[Saved data entries]
=======

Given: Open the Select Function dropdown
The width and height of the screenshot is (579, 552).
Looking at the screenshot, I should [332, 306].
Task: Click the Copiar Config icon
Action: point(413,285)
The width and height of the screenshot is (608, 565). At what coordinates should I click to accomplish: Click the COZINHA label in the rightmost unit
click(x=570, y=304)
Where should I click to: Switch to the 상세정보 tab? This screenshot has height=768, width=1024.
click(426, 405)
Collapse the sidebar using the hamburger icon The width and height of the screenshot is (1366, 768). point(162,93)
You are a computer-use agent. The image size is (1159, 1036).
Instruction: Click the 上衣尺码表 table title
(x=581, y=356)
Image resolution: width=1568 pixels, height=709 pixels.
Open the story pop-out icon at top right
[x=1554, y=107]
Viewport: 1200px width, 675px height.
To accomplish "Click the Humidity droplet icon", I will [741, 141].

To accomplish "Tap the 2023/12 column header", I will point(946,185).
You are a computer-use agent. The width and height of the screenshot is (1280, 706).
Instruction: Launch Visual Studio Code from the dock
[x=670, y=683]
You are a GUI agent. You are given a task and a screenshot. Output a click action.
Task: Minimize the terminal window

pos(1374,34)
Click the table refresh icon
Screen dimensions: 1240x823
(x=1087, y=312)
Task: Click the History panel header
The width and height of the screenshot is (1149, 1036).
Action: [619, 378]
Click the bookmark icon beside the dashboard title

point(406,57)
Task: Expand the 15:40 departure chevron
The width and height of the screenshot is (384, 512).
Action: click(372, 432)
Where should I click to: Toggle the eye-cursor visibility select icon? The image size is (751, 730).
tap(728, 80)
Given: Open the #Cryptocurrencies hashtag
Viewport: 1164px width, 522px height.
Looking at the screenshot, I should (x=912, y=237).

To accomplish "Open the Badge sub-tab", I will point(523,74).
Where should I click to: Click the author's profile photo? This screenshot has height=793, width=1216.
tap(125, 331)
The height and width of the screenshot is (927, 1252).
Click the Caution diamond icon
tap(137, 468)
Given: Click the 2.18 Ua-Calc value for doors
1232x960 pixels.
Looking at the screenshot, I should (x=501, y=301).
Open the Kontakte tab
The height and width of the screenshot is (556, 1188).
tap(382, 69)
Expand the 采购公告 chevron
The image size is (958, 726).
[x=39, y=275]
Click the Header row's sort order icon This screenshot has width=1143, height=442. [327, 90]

=======

Give an exact copy of all the data shown above.

Given: Open the Select Function dropdown
The width and height of the screenshot is (579, 552).
Looking at the screenshot, I should [332, 306].
Task: Click the Copiar Config icon
Action: point(413,285)
The width and height of the screenshot is (608, 565). At what coordinates should I click to accomplish: Click the COZINHA label in the rightmost unit
click(x=570, y=304)
Where should I click to: Switch to the 상세정보 tab? This screenshot has height=768, width=1024.
click(426, 405)
Collapse the sidebar using the hamburger icon The width and height of the screenshot is (1366, 768). point(162,93)
You are a computer-use agent. The image size is (1159, 1036).
Instruction: Click the 上衣尺码表 table title
(x=581, y=356)
Image resolution: width=1568 pixels, height=709 pixels.
Open the story pop-out icon at top right
[x=1554, y=107]
Viewport: 1200px width, 675px height.
To accomplish "Click the Humidity droplet icon", I will [741, 141].

To accomplish "Tap the 2023/12 column header", I will point(946,185).
You are a computer-use agent. The width and height of the screenshot is (1280, 706).
Instruction: Launch Visual Studio Code from the dock
[x=670, y=683]
You are a GUI agent. You are given a task and a screenshot. Output a click action.
Task: Minimize the terminal window

pos(1374,34)
Click the table refresh icon
Screen dimensions: 1240x823
(x=1087, y=312)
Task: Click the History panel header
The width and height of the screenshot is (1149, 1036).
Action: [619, 378]
Click the bookmark icon beside the dashboard title

point(406,57)
Task: Expand the 15:40 departure chevron
The width and height of the screenshot is (384, 512).
Action: click(372, 432)
Where should I click to: Toggle the eye-cursor visibility select icon? The image size is (751, 730).
tap(728, 80)
Given: Open the #Cryptocurrencies hashtag
Viewport: 1164px width, 522px height.
Looking at the screenshot, I should (x=912, y=237).

To accomplish "Open the Badge sub-tab", I will point(523,74).
Where should I click to: Click the author's profile photo? This screenshot has height=793, width=1216.
tap(125, 331)
The height and width of the screenshot is (927, 1252).
Click the Caution diamond icon
tap(137, 468)
Given: Click the 2.18 Ua-Calc value for doors
1232x960 pixels.
Looking at the screenshot, I should (x=501, y=301).
Open the Kontakte tab
The height and width of the screenshot is (556, 1188).
tap(382, 69)
Expand the 采购公告 chevron
The image size is (958, 726).
[x=39, y=275]
Click the Header row's sort order icon This screenshot has width=1143, height=442. [327, 90]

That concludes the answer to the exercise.